**YOUR ASSIGNMENT:**
Please show every line from the entries that carries the word "will".

---------------

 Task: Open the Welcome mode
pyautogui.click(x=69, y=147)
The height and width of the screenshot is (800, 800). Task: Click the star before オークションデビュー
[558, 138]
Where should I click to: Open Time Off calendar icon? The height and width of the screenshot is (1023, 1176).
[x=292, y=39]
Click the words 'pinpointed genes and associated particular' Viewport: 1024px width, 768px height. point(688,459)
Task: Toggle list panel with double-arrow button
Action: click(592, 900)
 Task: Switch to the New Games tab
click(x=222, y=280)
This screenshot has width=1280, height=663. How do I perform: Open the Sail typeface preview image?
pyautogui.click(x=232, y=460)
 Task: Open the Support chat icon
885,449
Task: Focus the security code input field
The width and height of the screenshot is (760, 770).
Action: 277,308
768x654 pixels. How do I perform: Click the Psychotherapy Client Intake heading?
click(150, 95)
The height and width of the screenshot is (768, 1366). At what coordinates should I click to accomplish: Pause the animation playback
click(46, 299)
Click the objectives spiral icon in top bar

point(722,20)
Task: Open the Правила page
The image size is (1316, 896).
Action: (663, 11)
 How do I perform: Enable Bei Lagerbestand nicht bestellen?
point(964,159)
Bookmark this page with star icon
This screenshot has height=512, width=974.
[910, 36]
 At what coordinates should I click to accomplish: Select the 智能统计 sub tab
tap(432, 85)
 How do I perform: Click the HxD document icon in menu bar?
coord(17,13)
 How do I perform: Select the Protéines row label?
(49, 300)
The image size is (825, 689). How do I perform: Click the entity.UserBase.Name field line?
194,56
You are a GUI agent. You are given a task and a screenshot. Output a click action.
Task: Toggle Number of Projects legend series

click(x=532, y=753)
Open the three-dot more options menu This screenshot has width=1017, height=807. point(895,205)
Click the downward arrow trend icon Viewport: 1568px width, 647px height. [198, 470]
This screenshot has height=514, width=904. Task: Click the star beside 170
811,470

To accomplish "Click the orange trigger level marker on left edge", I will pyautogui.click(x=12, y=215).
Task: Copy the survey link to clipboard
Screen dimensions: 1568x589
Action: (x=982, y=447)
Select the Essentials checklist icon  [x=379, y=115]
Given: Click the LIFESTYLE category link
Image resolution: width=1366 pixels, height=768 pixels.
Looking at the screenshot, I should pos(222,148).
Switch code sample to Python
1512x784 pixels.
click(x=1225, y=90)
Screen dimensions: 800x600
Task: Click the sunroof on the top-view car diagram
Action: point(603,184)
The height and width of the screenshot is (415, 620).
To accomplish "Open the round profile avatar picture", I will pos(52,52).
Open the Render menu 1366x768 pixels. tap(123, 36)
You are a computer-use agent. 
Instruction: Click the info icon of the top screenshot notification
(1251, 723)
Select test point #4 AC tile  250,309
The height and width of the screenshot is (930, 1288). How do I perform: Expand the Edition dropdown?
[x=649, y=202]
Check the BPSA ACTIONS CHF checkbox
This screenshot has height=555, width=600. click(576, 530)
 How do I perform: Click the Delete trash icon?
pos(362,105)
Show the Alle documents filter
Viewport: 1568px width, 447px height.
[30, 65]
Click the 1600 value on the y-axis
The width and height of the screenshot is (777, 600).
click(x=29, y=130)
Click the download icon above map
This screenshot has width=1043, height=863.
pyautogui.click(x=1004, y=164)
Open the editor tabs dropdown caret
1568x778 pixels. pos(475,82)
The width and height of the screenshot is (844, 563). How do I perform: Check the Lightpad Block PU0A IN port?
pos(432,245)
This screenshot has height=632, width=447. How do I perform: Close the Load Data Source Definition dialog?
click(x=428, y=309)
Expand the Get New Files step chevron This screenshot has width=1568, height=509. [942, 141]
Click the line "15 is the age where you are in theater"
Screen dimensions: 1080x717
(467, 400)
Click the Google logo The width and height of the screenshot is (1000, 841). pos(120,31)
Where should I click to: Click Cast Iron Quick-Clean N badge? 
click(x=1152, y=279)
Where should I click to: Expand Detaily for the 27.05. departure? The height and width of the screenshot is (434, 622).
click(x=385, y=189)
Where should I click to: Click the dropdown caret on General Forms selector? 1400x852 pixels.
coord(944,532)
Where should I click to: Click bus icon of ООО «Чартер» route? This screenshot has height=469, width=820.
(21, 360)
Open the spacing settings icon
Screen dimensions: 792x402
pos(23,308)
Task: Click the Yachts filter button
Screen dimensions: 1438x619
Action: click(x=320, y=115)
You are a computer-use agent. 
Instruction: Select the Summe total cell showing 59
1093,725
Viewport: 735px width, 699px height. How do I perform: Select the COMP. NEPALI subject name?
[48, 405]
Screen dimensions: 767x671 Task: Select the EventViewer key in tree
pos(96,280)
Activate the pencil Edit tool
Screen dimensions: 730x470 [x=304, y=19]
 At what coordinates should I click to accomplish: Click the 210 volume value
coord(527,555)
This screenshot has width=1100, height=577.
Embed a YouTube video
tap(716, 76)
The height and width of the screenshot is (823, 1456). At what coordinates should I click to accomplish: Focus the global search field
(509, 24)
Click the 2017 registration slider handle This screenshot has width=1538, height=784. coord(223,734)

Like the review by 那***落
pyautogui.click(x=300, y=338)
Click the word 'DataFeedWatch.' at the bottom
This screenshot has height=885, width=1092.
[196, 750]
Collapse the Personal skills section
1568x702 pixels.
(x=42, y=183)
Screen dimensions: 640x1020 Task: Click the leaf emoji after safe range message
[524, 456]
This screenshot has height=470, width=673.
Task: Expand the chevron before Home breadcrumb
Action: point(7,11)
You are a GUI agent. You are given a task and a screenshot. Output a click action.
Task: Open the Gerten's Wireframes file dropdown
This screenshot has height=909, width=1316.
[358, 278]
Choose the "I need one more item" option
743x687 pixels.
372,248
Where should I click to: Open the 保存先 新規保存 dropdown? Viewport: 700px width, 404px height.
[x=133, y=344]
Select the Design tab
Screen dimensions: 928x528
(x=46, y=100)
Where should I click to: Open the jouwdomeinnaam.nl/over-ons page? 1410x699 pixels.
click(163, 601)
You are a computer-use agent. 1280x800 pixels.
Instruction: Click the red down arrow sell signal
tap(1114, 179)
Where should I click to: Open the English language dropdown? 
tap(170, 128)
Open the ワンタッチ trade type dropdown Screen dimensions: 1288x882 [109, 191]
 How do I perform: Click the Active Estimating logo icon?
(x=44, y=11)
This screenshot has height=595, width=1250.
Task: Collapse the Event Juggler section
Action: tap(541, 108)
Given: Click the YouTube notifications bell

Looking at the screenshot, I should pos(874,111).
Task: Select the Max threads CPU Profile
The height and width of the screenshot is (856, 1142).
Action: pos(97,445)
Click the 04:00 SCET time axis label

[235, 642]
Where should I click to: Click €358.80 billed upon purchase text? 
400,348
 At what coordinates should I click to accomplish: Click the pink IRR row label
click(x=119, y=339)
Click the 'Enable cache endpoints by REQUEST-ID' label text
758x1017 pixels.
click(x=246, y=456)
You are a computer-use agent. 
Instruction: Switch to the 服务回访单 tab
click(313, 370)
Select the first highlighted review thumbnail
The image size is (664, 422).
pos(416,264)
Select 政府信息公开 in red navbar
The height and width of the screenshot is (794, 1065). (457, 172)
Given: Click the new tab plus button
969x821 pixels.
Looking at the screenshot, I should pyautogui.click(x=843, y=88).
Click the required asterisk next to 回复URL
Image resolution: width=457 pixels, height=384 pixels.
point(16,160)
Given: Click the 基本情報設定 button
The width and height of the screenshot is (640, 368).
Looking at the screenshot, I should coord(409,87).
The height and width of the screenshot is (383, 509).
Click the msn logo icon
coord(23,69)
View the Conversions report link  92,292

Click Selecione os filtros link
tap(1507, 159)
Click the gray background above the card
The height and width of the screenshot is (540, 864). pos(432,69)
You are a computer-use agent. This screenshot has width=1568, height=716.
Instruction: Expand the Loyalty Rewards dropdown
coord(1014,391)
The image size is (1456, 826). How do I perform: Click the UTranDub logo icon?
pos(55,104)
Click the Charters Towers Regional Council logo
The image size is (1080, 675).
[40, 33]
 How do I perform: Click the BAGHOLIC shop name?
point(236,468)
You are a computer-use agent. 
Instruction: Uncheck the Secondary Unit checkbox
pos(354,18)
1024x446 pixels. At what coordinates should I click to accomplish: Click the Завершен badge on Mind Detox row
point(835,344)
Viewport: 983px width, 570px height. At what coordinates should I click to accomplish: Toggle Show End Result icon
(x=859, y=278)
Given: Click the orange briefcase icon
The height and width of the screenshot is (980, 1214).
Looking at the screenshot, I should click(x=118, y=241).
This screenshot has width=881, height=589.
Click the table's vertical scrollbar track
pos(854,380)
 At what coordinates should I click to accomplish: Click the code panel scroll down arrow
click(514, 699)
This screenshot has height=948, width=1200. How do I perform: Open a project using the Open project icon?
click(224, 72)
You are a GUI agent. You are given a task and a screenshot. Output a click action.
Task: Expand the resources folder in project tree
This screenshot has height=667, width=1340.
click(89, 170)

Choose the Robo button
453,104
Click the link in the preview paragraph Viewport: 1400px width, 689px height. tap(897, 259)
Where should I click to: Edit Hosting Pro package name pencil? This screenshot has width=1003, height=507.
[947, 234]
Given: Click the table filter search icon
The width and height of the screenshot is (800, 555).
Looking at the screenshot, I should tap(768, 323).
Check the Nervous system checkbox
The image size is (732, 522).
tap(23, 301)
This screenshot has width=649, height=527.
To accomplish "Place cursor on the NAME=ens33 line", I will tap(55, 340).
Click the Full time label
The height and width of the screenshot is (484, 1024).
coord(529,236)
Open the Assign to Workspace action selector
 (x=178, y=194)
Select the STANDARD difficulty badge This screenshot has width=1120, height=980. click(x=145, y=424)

---------------

**RESPONSE BOX:**
To accomplish "Click the orange trigger level marker on left edge", I will pyautogui.click(x=12, y=215).
To accomplish "Open the round profile avatar picture", I will pos(52,52).
To accomplish "Place cursor on the NAME=ens33 line", I will tap(55, 340).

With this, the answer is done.